### SUPPLIED PASSAGE
---+---
KARL3

Bug #1338271
Comment #11

Comment 11 for bug 1338271

Revision history for this message

Paul Everitt (paul-agendaless) wrote on 2014-07-10: Re: [Bug 1338271] Re: Analyze OSF DB to estimate win by not caching extracted text

#11

I really like the idea of the upper limit at 64k.

Would you prefer to make a new ticket for actually doing something, or modify this ticket.

--Paul

On Jul 10, 2014, at 11:22 AM, Chris Rossi <email address hidden> wrote:

> It's not.
>
>
> On Thu, Jul 10, 2014 at 11:05 AM, Paul Everitt <email address hidden> wrote:
>
>> In theory, to the extent that we care about database size, the
>> extracted_text inflation is more severe in the repozitory database, *if*
>> extracted_text is even part of what gets serialized.
>>
>> --Paul
>>
>> On Jul 10, 2014, at 10:15 AM, Chris Rossi <email address hidden>
>> wrote:
>>
>>> So I wrote a couple of scripts, attached, to take a look at what
>>> extracted text we have in the database. The most useful way of looking
>>> at it that I could figure was to look at a histogram that shows
>>> distribution of objects by their cached data size. Here's the result of
>>> that analysis:
>>>
>>> chris@curiosity:~/proj/karl/dev$ python histogram.py
>>> total_objects: 70093
>>> total_bytes: 1.80g
>>> median size: 7.21k
>>> distribution:
>>> 1k: 11389
>>> 4k: 13862
>>> 16k: 23052
>>> 64k: 15637
>>> 256k: 4958
>>> 1m: 1134
>>> 4m: 59
>>> 16m: 2
>>>
>>> What we see here is there are 70k documents that have any extracted text
>>> at all. Of those, the vast majority are under 64kb with a median of
>>> about 7kb.
>>>
>>> On the whole, this doesn't strike me as too alarming. But, indeed, we
>>> are loading some extra bytes when unpickling those objects. Since the
>>> extracted data cache is no longer being used, removing the cached data
>>> should be a clear win, reducing the total database size by about 1.8GB.
>>>
>>> The ticket where the extracted data cache was removed didn't really
>>> address the point of having the cache to begin with, namely to speed up
>>> reindexing the text index. This can be pretty useful to have when
>>> making changes to the text index that require reindexing. Although the
>>> text index has been pretty stable for the last couple of years there
>>> are some changes in the pipeline that will probably require reindexing.
>>> This could be an argument for reinstating the cache. I'm happy to
>>> recuse myself from that discussion.
>>>
>>> *If* the cache were reinstated, there are some strategies for mitigating
>>> the negative impact of the cache on every day performance:
>>>
>>> - The cached text could be made its own persistent object, so it isn't
>>> loaded from the ZODB and unpickled unless explicitly accessed, which
>>> should only happen when reindexing a document.
---+---
### SET TASK 1
According to the bug thread, why should removing the cached extracted text be a clear win? Answer in one to three sentences.
### SET TASK 2
What median size does the histogram in the bug thread report?
### SET TASK 3
Repeat the stretch of the bug thread from "Comment 11 for" through "modify this ticket.".
---+---
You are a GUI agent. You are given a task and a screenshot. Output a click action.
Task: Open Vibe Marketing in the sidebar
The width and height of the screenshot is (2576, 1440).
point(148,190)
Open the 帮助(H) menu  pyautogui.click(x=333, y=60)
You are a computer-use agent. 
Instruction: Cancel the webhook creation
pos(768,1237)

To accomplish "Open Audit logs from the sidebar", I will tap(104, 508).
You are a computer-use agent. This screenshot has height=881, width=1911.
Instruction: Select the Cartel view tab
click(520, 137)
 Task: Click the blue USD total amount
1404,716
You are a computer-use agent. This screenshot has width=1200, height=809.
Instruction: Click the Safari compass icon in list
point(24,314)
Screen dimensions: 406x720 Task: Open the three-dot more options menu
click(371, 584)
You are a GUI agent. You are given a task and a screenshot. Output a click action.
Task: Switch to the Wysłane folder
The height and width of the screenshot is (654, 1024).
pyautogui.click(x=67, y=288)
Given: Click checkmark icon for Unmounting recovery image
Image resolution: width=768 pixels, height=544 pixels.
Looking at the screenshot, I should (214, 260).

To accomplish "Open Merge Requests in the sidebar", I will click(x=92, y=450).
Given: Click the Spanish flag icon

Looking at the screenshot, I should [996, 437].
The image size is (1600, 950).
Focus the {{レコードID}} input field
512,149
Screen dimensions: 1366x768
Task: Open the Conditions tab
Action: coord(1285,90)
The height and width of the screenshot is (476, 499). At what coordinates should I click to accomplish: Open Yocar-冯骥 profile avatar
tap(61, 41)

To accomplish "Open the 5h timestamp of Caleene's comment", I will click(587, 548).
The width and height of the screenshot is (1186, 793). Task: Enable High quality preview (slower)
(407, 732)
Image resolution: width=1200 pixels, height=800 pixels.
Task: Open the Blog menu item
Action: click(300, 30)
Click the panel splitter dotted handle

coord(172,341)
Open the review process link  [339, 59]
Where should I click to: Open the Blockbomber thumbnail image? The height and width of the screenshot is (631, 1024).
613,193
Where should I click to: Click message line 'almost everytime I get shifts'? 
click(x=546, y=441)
---+---
### FULL RESPONSE 1
The extracted data cache is no longer used, but its bytes are still loaded when those objects are unpickled. Removing the cached data would cut the total database size by about 1.8GB.

### FULL RESPONSE 2
7.21k

### FULL RESPONSE 3
Comment 11 for bug 1338271

Revision history for this message

Paul Everitt (paul-agendaless) wrote on 2014-07-10: Re: [Bug 1338271] Re: Analyze OSF DB to estimate win by not caching extracted text

#11

I really like the idea of the upper limit at 64k.

Would you prefer to make a new ticket for actually doing something, or modify this ticket.